23 December 2013

Privatizações e outras trapalhadas



Sobre as mudanças no regime de segurança social, o governo de Passos Coelho confunde a regularização de uma prestação, a que os trabalhadores têm direito após uma vida de trabalho e de descontos, com um qualquer apoio do Estado. O primeiro-ministro ameaça com medidas ainda mais graves, a que chama de escolhas difíceis, para garantir a estabilidade.

Até agora as medidas que implementaram são cortes e mais cortes nas pensões e nas prestações sociais, dificultando as difíceis condições de vida para os que estão sujeitos a elas.

Por sua vez a troika, que vai fazer a sua décima avaliação, exige ainda outros, desta vez nos salários do sector privado.


Após uma reunião com elementos da concertação social, em que os funcionários da troika propuseram ainda mais cortes, foi grande a desilusão de sindicalistas e de dirigentes patronais com tais propostas.

Aliás a troika está a utilizar a mesma estratégia que utilizou na Grécia, insistindo em cada vez mais austeridade até ao impedimento total da capacidade de recuperação da economia.

Entretanto, alguns dos autarcas “dinossauros” que perderam os seus lugares nas últimas eleições autárquicas têm vindo a pedir a atribuição do subsídio de reintegração, que todos julgávamos extinto desde 2005. Só para o antigo presidente da Câmara de Viseu e da Associação Nacional de Municípios Portugueses e ainda dois dos seus vereadores serão mais de cento e dez mil euros.

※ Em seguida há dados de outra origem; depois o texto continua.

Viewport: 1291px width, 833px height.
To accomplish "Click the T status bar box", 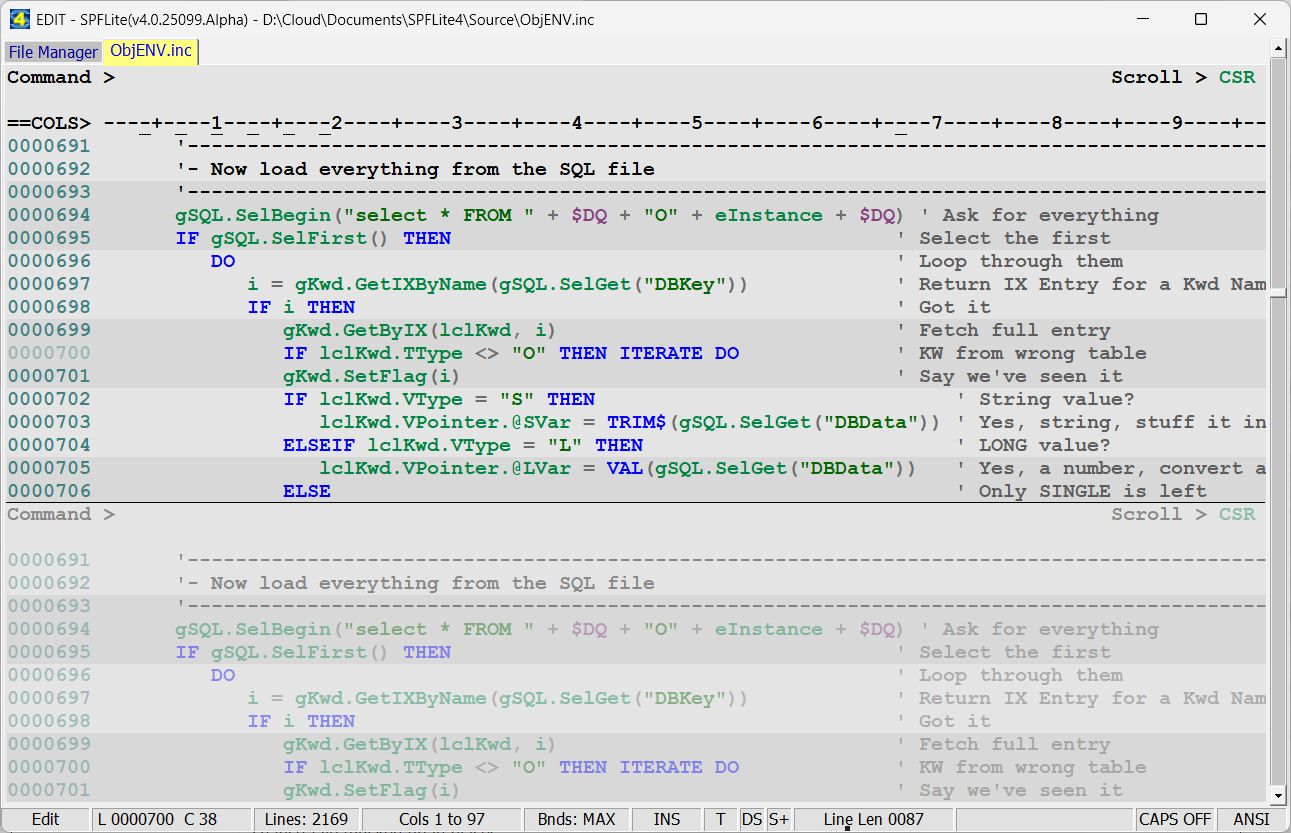I will 720,819.
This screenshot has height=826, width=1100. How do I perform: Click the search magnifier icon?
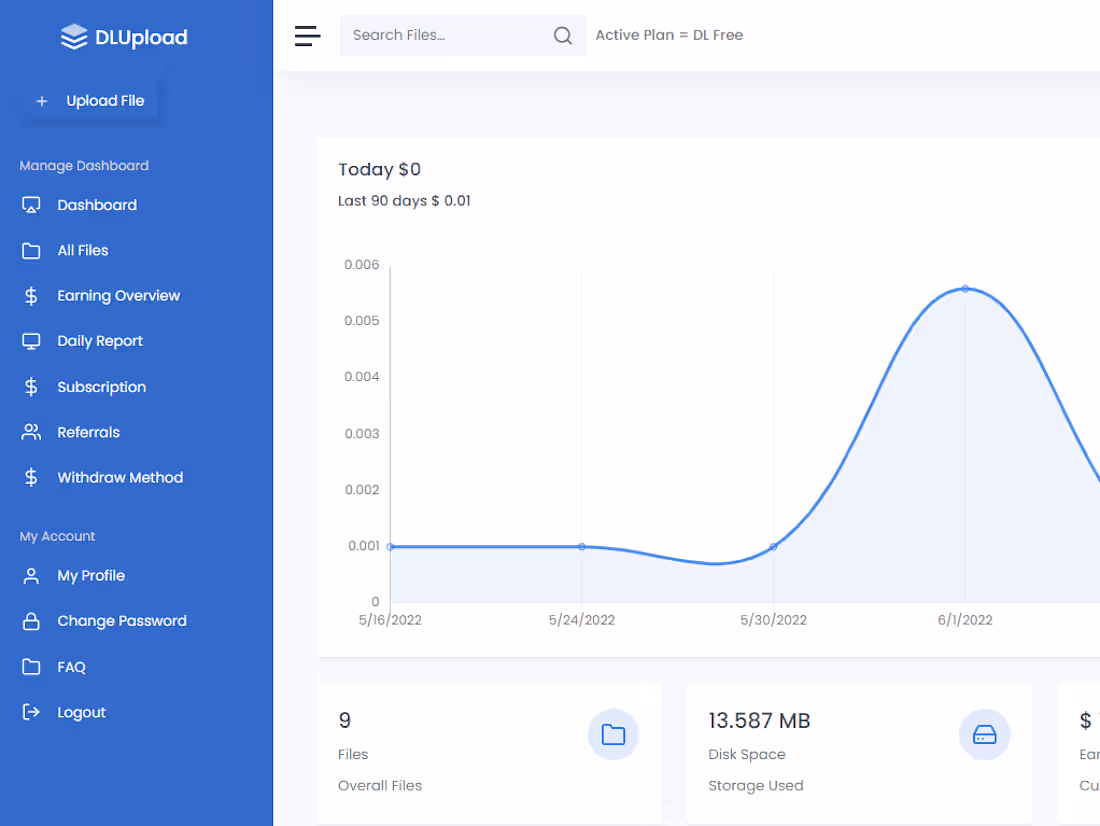pos(562,35)
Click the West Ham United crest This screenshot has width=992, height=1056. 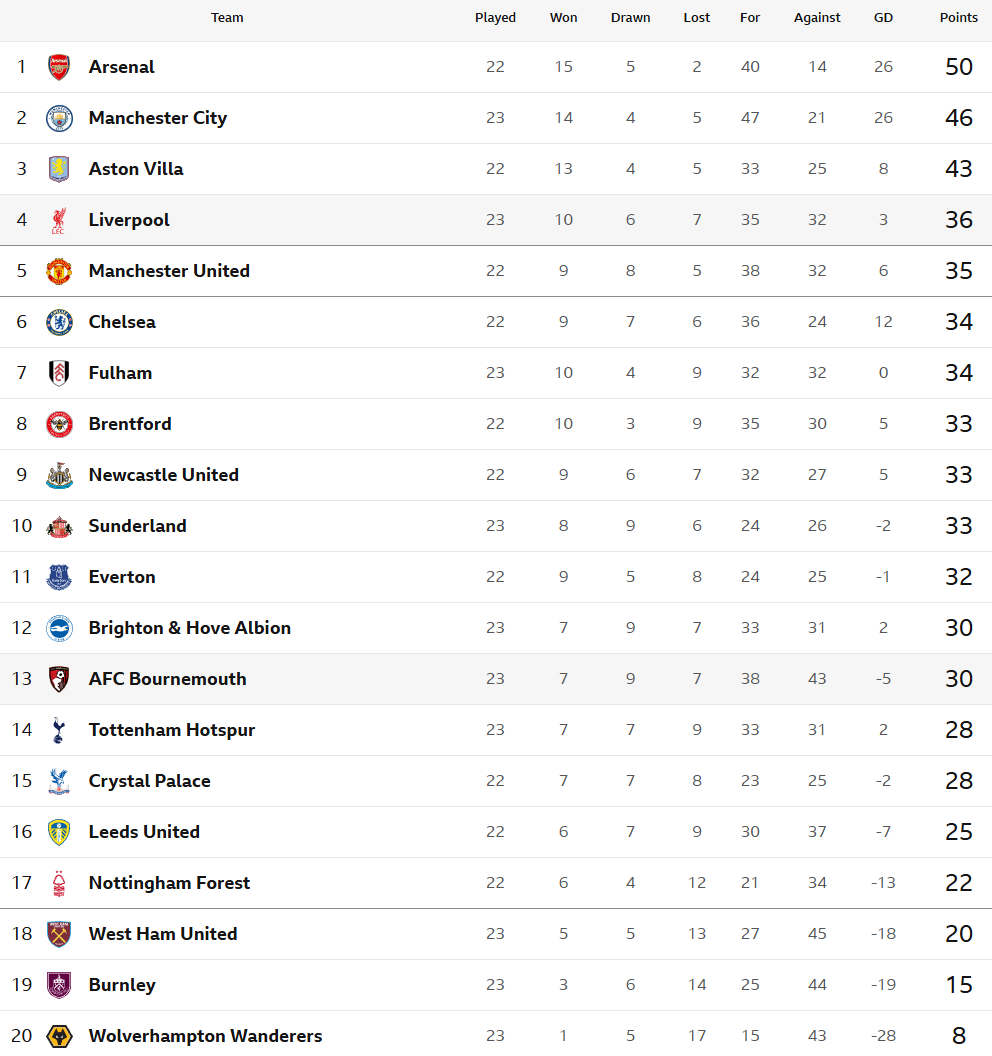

Decididamente a crise não é igual para todos.

Apesar dos seus discursos populistas, Alberto João Jardim conseguiu convencer as finanças a pagar-lhe em simultâneo o vencimento de presidente do governo regional e a pensão de reforma. Para reforçar estes seus abusos, Jardim volta à carga com as suas costumeiras ameaças de separatismo. Como de costume o governo central cala e consente.

Sou forçado a voltar mais uma vez ao nebuloso negócio que envolve os estaleiros de Viana do Castelo. Cada dia que passa são mais as surpresas deste negócio. Agora sabe-se que a Martifer apenas pretende utilizar os estaleiros para reparação naval e não construção, compromete-se apenas a criar, em 3 anos, de 120 a 160 postos de trabalho. Muitas explicações deverão ser dadas ainda por tão estranha opção.


Já se conhece o destino de uma parte importante da privatização dos CTT, 4,598% foram parar às mãos do banco americano Goldman Sachs e 2,04% ao Deutsch Bank, alemão. Ao todo e para já, 43% da privatização dos CTT são detidos por investidores estrangeiros.

É de notar que embora se tenham verificado privatizações de serviços postais em vários países da Europa, em muitos casos com consequências desastrosas, salienta-se que no país onde quase tudo é privado, os Estados Unidos, a US Postal é uma empresa totalmente estatal.

E já agora, o banco Goldman Sachs constitui uma espécie de retaguarda de todas as crises, desde 1929, promovendo-as e lucrando com elas, ao longo do tempo e apesar de tudo e de todos.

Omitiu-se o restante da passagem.